### Given text
/---

A Semester Designed on the Fly
Why Fall 2020 Will Be a Real-Time Prototyping Challenge for Colleges
What if your whole family could attend college together?
Not long into our socially distant era, I had a vision. I imagined a Netflix-style, on-demand education service, one that every member—Mom, Dad, Son, Daughter, Grandma, and Pop—could use. Each person could choose from an online menu of courses and professors, and stream the learning content on their own devices (Zoom.edu, as imperfect as it is, isn’t going anywhere). They could take courses together, run in-home tutorial groups, and maybe even link up with their professors and other families. Such an offering, I thought, would not only create a bigger student pool for schools and new revenue sources; it would provide more value to college families, many of whom believe colleges provide insufficient value in regard to their cost.
Then I asked my daughter, Shoshi, an actual incoming freshman, if she’d be down with college on the family plan.
“No one wants to go to college with their family,” she said.
She was, I reluctantly admitted, right about this. In my haste to rethink higher ed, I’d forgotten the role a college experience often plays in the intellectual and social maturity of young people like Shoshi. As this just-published EPAM Continuum report, “Beyond the Degree: The Future of the Undergraduate Experience,” says: “College is special because it provides the protected space and time for the developmental activities that are necessary to create productive, thoughtful, engaged citizens—essentially taking teens and turning them into adults.”
Siddhartha must leave the palace, alone, in order to become the Buddha.
Nonetheless, I wasn’t done with the notion. Maybe, I thought, there were parts of the school experience that family members could share. Perhaps schools could let parents audit lectures and participate, with other parents, in a kind of massive multi-player colloquium. Siblings could access a school’s professional network, say, or receive discounts on faculty books.
And just before I started emailing friends and family to solicit their reactions… I recognized three truths: (a) this fall, schools must redesign the student experience, whether they like it or not; (b) whatever they cook up must be quickly tested and intelligently refined over time; and (c) iterative experience design is a foreign idea to most colleges, whose appeal largely resides in their timeless, traditional model of education.
Hard not to have empathy for our schools and their leaders. It’s a tough gig in ordinary times. In 2017, my colleague Toby Bottorf said an administrator must be an “inspiring educator, pragmatic COO, and subtle diplomat among passionate experts. A weaver of a harmonious social fabric, and simultaneously a patient untier of knots. Visionary, yet a master of incrementalism.” Now COVID-19 has made improvisers of them all.

\---

### Material provided

/---

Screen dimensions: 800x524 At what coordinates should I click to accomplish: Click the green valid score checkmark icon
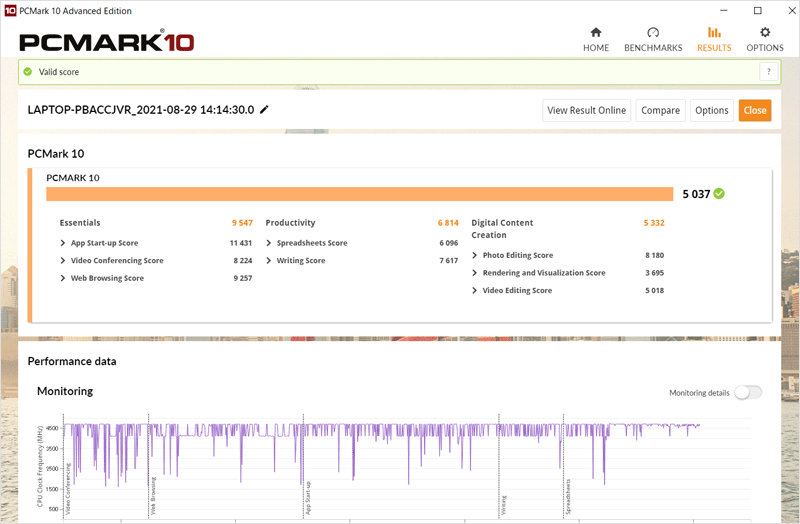28,72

\---

### Parts of the exercise
1) Decide whether each statement agrees with the fall 2020 essay, answering yes or no and quoting the essay's deciding words exactly: (a) Shoshi welcomed the idea of going to college on the family plan; (b) the EPAM Continuum report describes college as turning teens into adults; (c) Toby Bottorf made his remark about administrators in 2019.
2) Please pick up the fall 2020 essay after its last sentence and continue it.
The listing is not needed for this work.

### Written answers
1)
(a) No: "No one wants to go to college with their family," she said.
(b) Yes: "essentially taking teens and turning them into adults."
(c) No: "In 2017, my colleague Toby Bottorf said"

2)
It’s a huge, difficult task to prototype within any sizeable organization—the trick is getting companies to prototype responsibly, saving them months and millions by getting to the right design as soon as possible—but colleges, with their culture of tenure and endowment and their declining enrollments, may find redesigning on the fly an impossible challenge
How might schools proceed in the most intelligent manner possible? The first step is to be humble in the face of this task. I think most higher ed leaders understand the difficulty of this dive and the need to remain humble. As RISD president Rosanne Somerson told Dezeen: “This is without a doubt the biggest challenge we've faced in our entire history as an institution.”
Next, it’s a good idea to examine any new ideas through the seven lenses identified in “Beyond the Degree” as central for redesigning the undergraduate experience. One of which suggests that academic leaders will need to establish the conditions for student independence, no matter where the kids are located. “Schools need to help students create boundaries between college and living at home, and support conditions for them to have the kind of experiences that build independence, both online and remotely,” it says in the whitepaper.
No one knows what will work this fall, online or off. But decades of innovation experience suggest that for new ideas to have the best chance of succeeding, they must be considered holistically, along several dimensions; they must have metrics that inform their success; and there must be enough flexibility, in the process, to shift when reality dictates.
For me, reality is dictating that Shoshi will head off, alone, to school in late August. Could my family-style concept have come from the fact that I was ambivalent to see her go? The answer, I think, is yes.
She’ll be going to a freshman-only campus, an experience that will include twice-weekly COVID testing, classes delivered remotely, social distancing and facemasks. It’s not ideal—it’s a considerable distance from my relatively free-and-easy undergraduate days—but it feels worth the heavy investment. She needs to leave the house to learn. To grow up.
The $64,000 question—well, nearly $64,000 question—is: Will the school make it worth the price?